Problem details. Using the data that follows, return exactly the lines from the one that contains "Open the Shapes dropdown button" through the one that contains "You are a computer-use agent. Image resolution: width=504", ends included.

(Collected data)
-- Opening Marker --

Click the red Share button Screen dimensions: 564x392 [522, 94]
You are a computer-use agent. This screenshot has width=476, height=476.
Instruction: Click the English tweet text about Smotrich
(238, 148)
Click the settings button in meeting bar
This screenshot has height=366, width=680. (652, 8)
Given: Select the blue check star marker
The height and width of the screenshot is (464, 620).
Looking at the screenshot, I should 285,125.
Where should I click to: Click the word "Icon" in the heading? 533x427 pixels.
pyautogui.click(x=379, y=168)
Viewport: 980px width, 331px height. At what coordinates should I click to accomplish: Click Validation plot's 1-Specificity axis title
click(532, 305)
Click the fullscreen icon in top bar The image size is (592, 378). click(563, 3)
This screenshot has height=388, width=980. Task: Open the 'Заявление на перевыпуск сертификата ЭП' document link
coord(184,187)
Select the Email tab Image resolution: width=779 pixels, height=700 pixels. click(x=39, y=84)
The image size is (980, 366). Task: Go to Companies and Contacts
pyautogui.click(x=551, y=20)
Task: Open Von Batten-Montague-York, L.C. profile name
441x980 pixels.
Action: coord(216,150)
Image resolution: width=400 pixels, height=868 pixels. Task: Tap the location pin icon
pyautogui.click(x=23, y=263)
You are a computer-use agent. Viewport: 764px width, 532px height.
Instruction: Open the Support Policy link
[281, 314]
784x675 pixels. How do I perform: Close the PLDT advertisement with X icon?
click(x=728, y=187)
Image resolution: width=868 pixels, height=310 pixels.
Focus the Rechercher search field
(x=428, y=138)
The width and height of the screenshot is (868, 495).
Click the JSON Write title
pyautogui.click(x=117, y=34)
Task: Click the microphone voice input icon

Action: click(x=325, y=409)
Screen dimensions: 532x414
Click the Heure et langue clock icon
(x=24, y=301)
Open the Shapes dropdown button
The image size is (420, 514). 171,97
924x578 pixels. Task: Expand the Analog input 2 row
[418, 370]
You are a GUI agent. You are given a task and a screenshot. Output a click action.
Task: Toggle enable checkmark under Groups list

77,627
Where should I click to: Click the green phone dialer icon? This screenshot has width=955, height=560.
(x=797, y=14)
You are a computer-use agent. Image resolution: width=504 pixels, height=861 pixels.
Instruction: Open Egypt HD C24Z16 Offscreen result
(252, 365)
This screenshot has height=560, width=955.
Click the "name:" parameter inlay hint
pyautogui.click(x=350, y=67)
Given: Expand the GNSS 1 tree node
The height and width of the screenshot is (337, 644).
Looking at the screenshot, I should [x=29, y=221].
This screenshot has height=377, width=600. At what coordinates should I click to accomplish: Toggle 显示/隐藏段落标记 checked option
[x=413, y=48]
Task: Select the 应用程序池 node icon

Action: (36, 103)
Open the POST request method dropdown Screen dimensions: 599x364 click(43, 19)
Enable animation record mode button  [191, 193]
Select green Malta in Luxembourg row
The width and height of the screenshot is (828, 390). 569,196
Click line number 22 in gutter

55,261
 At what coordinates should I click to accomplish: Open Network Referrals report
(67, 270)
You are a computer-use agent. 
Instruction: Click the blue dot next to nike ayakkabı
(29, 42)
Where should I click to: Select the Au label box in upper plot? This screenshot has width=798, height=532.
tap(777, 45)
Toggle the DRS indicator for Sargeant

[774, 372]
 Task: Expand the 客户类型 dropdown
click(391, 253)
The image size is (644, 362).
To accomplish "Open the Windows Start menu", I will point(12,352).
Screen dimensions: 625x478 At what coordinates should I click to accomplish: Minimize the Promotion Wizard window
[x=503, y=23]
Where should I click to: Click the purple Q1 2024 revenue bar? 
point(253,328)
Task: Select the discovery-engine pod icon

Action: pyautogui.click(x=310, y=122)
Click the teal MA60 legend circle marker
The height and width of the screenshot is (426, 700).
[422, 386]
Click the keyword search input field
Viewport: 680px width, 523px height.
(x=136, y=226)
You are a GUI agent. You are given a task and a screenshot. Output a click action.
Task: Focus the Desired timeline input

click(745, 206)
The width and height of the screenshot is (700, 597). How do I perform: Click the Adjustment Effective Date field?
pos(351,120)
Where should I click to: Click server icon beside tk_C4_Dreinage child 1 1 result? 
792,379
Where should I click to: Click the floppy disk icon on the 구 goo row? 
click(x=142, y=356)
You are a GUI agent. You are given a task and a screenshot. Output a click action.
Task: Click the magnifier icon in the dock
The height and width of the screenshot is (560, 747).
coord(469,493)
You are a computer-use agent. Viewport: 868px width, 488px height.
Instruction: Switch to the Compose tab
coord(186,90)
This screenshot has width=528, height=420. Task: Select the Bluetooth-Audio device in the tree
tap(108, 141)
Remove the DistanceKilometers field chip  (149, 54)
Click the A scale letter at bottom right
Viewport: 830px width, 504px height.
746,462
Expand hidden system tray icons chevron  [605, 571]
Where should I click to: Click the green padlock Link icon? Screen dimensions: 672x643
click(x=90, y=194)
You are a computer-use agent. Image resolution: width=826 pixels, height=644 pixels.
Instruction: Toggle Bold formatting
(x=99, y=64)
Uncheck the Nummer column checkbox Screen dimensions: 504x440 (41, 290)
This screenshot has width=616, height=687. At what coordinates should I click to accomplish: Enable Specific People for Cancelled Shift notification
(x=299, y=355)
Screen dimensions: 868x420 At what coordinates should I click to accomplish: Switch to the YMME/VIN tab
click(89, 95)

-- Closing Marker --

Exercise result.
Open the Shapes dropdown button
The image size is (420, 514). 171,97
924x578 pixels. Task: Expand the Analog input 2 row
[418, 370]
You are a GUI agent. You are given a task and a screenshot. Output a click action.
Task: Toggle enable checkmark under Groups list

77,627
Where should I click to: Click the green phone dialer icon? This screenshot has width=955, height=560.
(x=797, y=14)
You are a computer-use agent. Image resolution: width=504 pixels, height=861 pixels.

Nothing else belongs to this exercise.